Shrugging again, Granger avoided his eyes.
Severus's feet took a few steps closer without consulting him on the matter. "You told me on my first day without my memories that you only suspect that we're friends. I find that surprising, considering I apparently risked Azkaban for you."
"Well, you're very inscrutable, you know. You claimed you did it because of the Life Debt."
And I'm famous for always saying what I mean, am I? Severus thought.
"Hmm," he said. "I suppose if I'm going to have anyone micromanage my life, it may as well be someone who is obviously my friend."
She tilted her head to one side in mock confusion. "You're going to have Lucius do it?"
"Gods, no. Do you have any idea how he'd try to dress me?"
Granger laughed. Hearing the sound on the heels of such a morose topic made a weight lift from Severus's shoulders.
"Are you going to let me dress you, then?" she asked.
"You've already had at least one Patronus-worthy memory from me.

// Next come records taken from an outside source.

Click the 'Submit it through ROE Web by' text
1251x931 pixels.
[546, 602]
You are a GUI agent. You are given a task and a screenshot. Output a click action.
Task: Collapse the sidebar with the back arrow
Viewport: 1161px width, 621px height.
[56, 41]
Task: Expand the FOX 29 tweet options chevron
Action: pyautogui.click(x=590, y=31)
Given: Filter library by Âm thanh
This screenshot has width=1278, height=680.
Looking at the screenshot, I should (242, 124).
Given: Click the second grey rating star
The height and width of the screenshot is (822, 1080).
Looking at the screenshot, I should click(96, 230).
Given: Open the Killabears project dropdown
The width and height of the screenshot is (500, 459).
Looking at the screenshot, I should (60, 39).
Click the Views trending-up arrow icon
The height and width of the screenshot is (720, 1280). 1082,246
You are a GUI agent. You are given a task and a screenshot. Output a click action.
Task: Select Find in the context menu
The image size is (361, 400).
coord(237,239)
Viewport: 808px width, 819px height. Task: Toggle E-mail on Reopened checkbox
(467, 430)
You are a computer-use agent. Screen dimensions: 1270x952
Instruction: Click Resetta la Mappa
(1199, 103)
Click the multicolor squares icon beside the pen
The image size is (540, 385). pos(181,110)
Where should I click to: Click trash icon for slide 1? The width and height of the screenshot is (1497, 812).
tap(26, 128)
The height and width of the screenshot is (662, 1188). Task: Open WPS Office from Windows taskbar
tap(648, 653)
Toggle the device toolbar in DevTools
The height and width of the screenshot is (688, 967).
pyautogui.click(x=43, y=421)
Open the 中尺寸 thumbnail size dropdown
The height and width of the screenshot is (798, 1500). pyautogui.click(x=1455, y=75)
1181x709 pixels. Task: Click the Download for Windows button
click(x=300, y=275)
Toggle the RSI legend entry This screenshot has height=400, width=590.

I hardly see the need to provide you with another."
"Oh, I've had several." She pinched her lips between her teeth as if trying to hold in a grin. "But I've also had a couple that I might relive if I found myself in the presence of a Dementor, so it balances out."
Severus was absolutely not going to ask her about the memories a Dementor would dredge up for her.
She checked her watch. "You should probably head to the dungeons. It's almost time for classes to start."
"Right. I'll see you at lunch?" For all that he meant to say it as a statement, the words insisted on coming out as a question. Narcissa was right. He was keeping company with too many Gryffindors.
Crossing her arms, Granger hopped down from her desk. "Is that your way of requesting the dubious pleasure of my company?"
Yes, Severus thought. What he said was, "I would not object to things going back to the way they were. It would, at least, stop people from constantly pestering me with questions about where you are when they see me on my own."
Her answer took far too long to arrive. She stared him down in a way he thought she must have picked up from him. He stared right back, keeping his expression blank.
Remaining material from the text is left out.